* _Aim of the exercise_:
Will you give every entry again exactly as it stands?

(Records from a dataset)
Segment Open
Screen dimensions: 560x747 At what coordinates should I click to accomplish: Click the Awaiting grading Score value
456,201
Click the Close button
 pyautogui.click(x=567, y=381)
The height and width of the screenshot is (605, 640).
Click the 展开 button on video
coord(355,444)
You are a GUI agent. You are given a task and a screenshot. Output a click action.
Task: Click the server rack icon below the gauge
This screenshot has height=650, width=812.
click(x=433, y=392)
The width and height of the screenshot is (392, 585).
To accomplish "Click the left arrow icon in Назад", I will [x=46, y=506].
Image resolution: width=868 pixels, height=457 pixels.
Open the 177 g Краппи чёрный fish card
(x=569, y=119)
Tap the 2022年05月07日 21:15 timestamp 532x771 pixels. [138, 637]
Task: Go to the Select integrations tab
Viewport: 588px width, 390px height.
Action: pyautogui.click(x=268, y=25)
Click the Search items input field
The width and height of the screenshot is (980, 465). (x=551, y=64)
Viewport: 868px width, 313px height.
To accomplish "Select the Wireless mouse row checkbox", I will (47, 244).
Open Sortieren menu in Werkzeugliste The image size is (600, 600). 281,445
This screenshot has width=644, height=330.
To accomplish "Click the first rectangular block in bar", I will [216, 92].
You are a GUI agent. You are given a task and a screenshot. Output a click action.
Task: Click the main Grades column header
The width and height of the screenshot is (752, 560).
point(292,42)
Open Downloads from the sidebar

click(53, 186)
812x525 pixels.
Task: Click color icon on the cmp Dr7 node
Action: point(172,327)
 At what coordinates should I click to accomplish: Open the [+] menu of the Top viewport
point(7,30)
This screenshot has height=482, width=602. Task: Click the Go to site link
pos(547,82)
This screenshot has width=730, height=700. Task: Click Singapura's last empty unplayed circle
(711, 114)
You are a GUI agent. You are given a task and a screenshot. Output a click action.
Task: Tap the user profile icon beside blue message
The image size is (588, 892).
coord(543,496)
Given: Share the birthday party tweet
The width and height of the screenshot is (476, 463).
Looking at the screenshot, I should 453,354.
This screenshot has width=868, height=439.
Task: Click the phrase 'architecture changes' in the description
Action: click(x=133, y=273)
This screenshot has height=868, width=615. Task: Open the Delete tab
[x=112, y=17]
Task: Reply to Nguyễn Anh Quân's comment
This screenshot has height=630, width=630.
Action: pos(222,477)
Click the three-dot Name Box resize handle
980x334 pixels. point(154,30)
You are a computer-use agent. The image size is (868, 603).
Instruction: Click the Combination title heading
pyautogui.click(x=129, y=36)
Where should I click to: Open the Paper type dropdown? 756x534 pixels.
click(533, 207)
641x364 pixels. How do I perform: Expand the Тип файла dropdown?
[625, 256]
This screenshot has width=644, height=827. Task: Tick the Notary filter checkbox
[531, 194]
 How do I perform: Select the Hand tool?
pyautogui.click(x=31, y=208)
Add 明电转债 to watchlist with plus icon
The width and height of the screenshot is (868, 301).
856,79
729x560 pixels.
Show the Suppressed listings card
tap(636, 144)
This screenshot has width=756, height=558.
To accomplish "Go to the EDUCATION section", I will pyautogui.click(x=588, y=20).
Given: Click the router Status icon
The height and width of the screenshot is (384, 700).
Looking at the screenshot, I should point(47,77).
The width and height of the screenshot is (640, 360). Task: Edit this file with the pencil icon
Segment Closed
* _Written solution_:
Screen dimensions: 560x747 At what coordinates should I click to accomplish: Click the Awaiting grading Score value
456,201
Click the Close button
 pyautogui.click(x=567, y=381)
The height and width of the screenshot is (605, 640).
Click the 展开 button on video
coord(355,444)
You are a GUI agent. You are given a task and a screenshot. Output a click action.
Task: Click the server rack icon below the gauge
This screenshot has height=650, width=812.
click(x=433, y=392)
The width and height of the screenshot is (392, 585).
To accomplish "Click the left arrow icon in Назад", I will [x=46, y=506].
Image resolution: width=868 pixels, height=457 pixels.
Open the 177 g Краппи чёрный fish card
(x=569, y=119)
Tap the 2022年05月07日 21:15 timestamp 532x771 pixels. [138, 637]
Task: Go to the Select integrations tab
Viewport: 588px width, 390px height.
Action: pyautogui.click(x=268, y=25)
Click the Search items input field
The width and height of the screenshot is (980, 465). (x=551, y=64)
Viewport: 868px width, 313px height.
To accomplish "Select the Wireless mouse row checkbox", I will (47, 244).
Open Sortieren menu in Werkzeugliste The image size is (600, 600). 281,445
This screenshot has width=644, height=330.
To accomplish "Click the first rectangular block in bar", I will [216, 92].
You are a GUI agent. You are given a task and a screenshot. Output a click action.
Task: Click the main Grades column header
The width and height of the screenshot is (752, 560).
point(292,42)
Open Downloads from the sidebar

click(53, 186)
812x525 pixels.
Task: Click color icon on the cmp Dr7 node
Action: point(172,327)
 At what coordinates should I click to accomplish: Open the [+] menu of the Top viewport
point(7,30)
This screenshot has height=482, width=602. Task: Click the Go to site link
pos(547,82)
This screenshot has width=730, height=700. Task: Click Singapura's last empty unplayed circle
(711, 114)
You are a GUI agent. You are given a task and a screenshot. Output a click action.
Task: Tap the user profile icon beside blue message
The image size is (588, 892).
coord(543,496)
Given: Share the birthday party tweet
The width and height of the screenshot is (476, 463).
Looking at the screenshot, I should 453,354.
This screenshot has width=868, height=439.
Task: Click the phrase 'architecture changes' in the description
Action: click(x=133, y=273)
This screenshot has height=868, width=615. Task: Open the Delete tab
[x=112, y=17]
Task: Reply to Nguyễn Anh Quân's comment
This screenshot has height=630, width=630.
Action: pos(222,477)
Click the three-dot Name Box resize handle
980x334 pixels. point(154,30)
You are a computer-use agent. The image size is (868, 603).
Instruction: Click the Combination title heading
pyautogui.click(x=129, y=36)
Where should I click to: Open the Paper type dropdown? 756x534 pixels.
click(533, 207)
641x364 pixels. How do I perform: Expand the Тип файла dropdown?
[625, 256]
This screenshot has width=644, height=827. Task: Tick the Notary filter checkbox
[531, 194]
 How do I perform: Select the Hand tool?
pyautogui.click(x=31, y=208)
Add 明电转债 to watchlist with plus icon
The width and height of the screenshot is (868, 301).
856,79
729x560 pixels.
Show the Suppressed listings card
tap(636, 144)
This screenshot has width=756, height=558.
To accomplish "Go to the EDUCATION section", I will pyautogui.click(x=588, y=20).
Given: Click the router Status icon
The height and width of the screenshot is (384, 700).
Looking at the screenshot, I should point(47,77).
The width and height of the screenshot is (640, 360). Task: Edit this file with the pencil icon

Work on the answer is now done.